One of the most valuable benefits for armed forces veterans is the retirement pay, and it could be the most important marital asset. It's vital that divorcing military couples take into account the nature of the benefits and the way courts approach them. It's not the same in every state.

The Uniform Services Former Spouse Protection Act (USFSPA) governs the distribution of retirement benefits when a marriage breaks up. The law recognizes the right of state courts to decide how the money is to be split up, and it provides a mechanism through the federal government to make sure the money gets to whom it is supposed to go. USFSPA does not decide how much each former partner gets. Rather, the state courts are expected to include the entire value of the benefit package in the division of marital assets. Bottom line, the ex-spouse can't get the money until the court has issued a final divorce decree, dissolution, annulment, or legal separation.

From the military's point of view, the retirement package is the same as a bank account or a stock fund or a pile of cash stuffed into a pillowcase. Whatever the court decides is "equitable distribution" is fine with the government. Figuring out what part of the retirement plan is considered marital property depends on several factors. First, how long was the service member's career? Second, how many of those years were the couple married? If the service member spent 25 years in the military and was married for 20 of those years, the ex-spouse would only be entitled to a portion of 80 percent of the total package.

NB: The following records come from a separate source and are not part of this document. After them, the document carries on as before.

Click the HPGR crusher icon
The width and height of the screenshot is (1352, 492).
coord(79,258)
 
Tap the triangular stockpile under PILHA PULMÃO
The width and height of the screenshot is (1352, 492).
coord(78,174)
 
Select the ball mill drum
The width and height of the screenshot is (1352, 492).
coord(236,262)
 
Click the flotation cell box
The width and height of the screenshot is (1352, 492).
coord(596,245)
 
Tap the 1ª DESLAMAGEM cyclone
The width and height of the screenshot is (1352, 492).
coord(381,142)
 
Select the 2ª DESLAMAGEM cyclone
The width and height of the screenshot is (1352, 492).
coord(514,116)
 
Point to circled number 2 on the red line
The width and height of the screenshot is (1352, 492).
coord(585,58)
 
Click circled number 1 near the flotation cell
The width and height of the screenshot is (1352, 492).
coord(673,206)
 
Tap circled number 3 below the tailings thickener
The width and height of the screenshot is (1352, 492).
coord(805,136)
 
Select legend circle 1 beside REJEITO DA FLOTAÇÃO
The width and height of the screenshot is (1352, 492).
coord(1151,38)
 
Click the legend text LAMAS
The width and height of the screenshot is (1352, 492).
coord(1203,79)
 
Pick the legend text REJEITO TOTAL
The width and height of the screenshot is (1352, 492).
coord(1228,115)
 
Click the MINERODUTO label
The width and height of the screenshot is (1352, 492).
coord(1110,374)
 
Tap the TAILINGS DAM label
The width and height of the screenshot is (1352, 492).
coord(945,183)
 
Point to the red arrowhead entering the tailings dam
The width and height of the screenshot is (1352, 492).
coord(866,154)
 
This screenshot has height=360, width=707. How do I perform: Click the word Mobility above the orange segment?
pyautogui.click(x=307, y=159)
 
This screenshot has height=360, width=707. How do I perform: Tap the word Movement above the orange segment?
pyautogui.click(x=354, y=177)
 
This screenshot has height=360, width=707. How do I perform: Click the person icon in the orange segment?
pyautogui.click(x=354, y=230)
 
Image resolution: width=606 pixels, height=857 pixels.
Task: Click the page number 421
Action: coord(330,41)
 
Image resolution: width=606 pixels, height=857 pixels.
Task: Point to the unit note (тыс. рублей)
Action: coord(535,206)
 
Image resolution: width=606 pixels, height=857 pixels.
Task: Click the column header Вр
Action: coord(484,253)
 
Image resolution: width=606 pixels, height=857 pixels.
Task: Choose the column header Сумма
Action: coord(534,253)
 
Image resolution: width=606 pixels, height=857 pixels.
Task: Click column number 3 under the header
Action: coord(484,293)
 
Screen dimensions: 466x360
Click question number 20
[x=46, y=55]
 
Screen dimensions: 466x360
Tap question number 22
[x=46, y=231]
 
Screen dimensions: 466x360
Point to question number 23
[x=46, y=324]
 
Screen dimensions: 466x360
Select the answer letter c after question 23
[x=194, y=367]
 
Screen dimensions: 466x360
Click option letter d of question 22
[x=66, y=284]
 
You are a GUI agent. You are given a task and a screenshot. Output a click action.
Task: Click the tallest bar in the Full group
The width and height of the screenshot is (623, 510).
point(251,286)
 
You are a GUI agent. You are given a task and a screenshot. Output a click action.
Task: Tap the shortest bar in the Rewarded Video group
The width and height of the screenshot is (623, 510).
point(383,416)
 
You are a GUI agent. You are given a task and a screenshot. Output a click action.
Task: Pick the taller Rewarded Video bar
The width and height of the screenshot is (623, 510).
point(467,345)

It's complicated and that is why people hire lawyers.

If the soon-to-be-ex is still on active duty, the value of the retirement package can't be calculated. Courts can apply a formula and issue an order stating the former partner is entitled to a portion of the fractional amount that covers the time the marriage endured, compared to the whole. Of course, the "whole" won't be known until after the service member actually hangs up the uniform, which means both sides may see each other in court again long after the divorce is finalized.

Source:, "How is military retired pay divided during divorce?" Cathy Meyer, Nov. 2012


One thing confuses me... So you are saying that the spouse is entitled to a 'portion' of the 20 years of marriage. How would the 'portion' be calculated and on what factors?

Although each state has its own approach, the Texas courts start with a presumption that the military benefits earned during the marriage will be divided 50/50. To determine the part of the retirement earned during marriage many courts divide the number of months of marriage during service by the total months of service.